- _Material shown_:

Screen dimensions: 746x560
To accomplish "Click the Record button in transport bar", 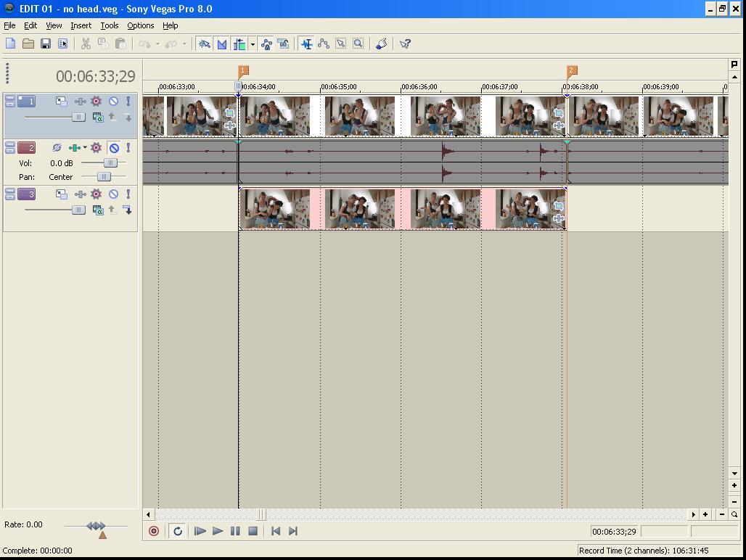I will tap(154, 531).
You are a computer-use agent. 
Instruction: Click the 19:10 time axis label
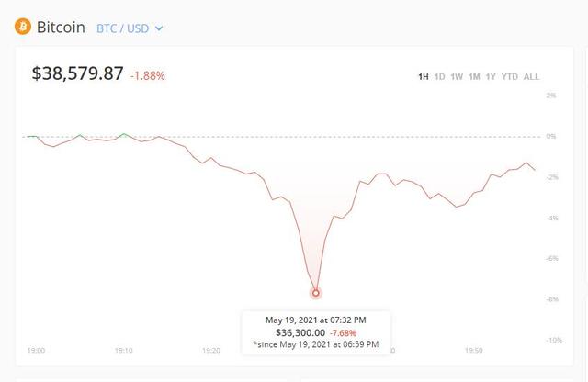(x=124, y=351)
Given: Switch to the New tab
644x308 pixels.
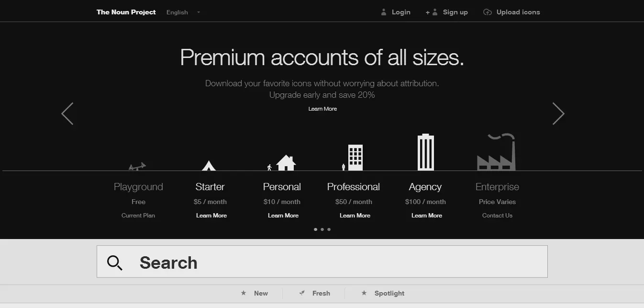Looking at the screenshot, I should [260, 293].
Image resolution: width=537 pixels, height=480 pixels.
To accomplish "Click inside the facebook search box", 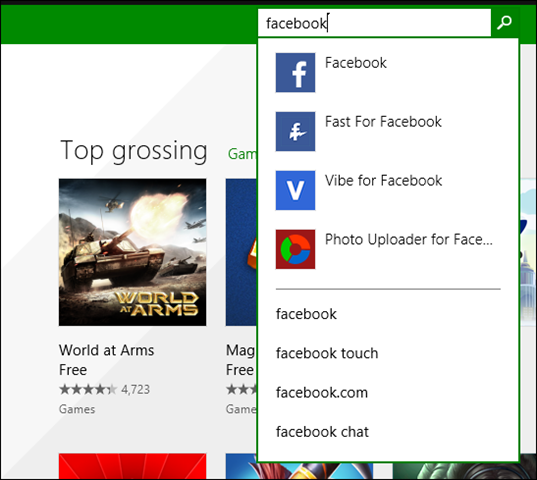I will point(374,23).
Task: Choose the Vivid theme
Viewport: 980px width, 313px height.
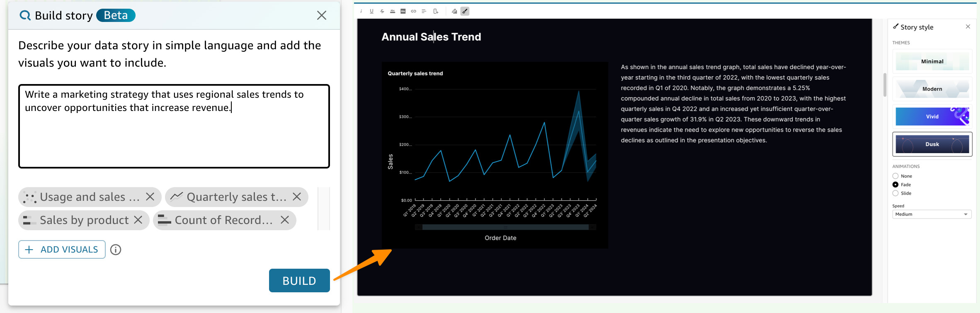Action: (x=932, y=116)
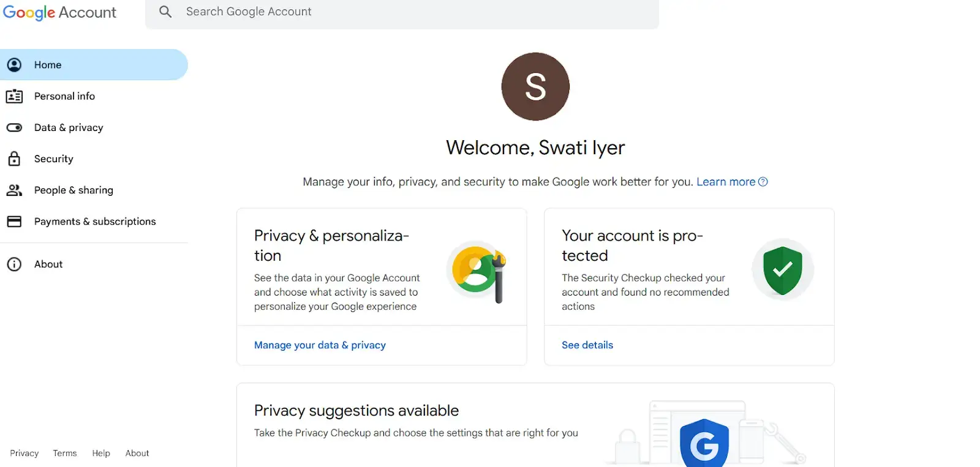Click the profile avatar with letter S

coord(535,86)
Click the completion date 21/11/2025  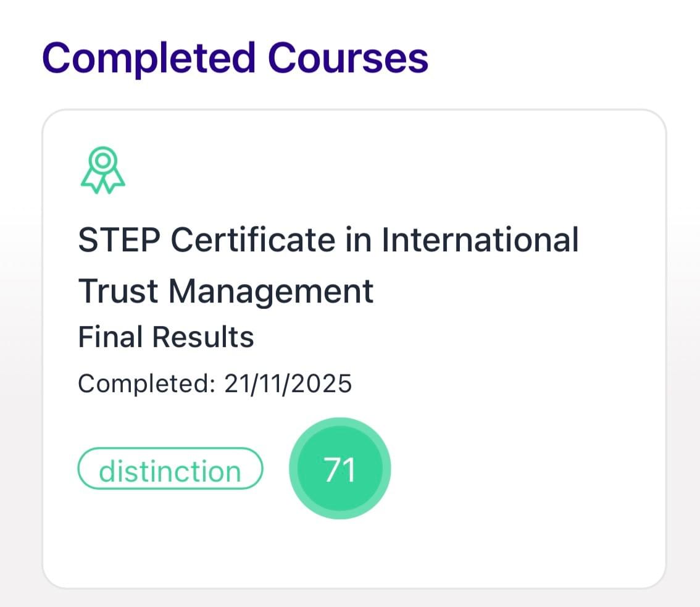click(x=288, y=383)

- _Task description_: Take the entries above and copy exactly the lines starting at the one with "You are a computer-use agent." and ending at the one with "Image resolution: width=537"; nothing outside that span, and no pictures.

- _Problem solution_:
You are a computer-use agent. 
Instruction: Click the 19:10 time axis label
(x=124, y=351)
Given: Switch to the New tab
644x308 pixels.
Looking at the screenshot, I should [260, 293].
Image resolution: width=537 pixels, height=480 pixels.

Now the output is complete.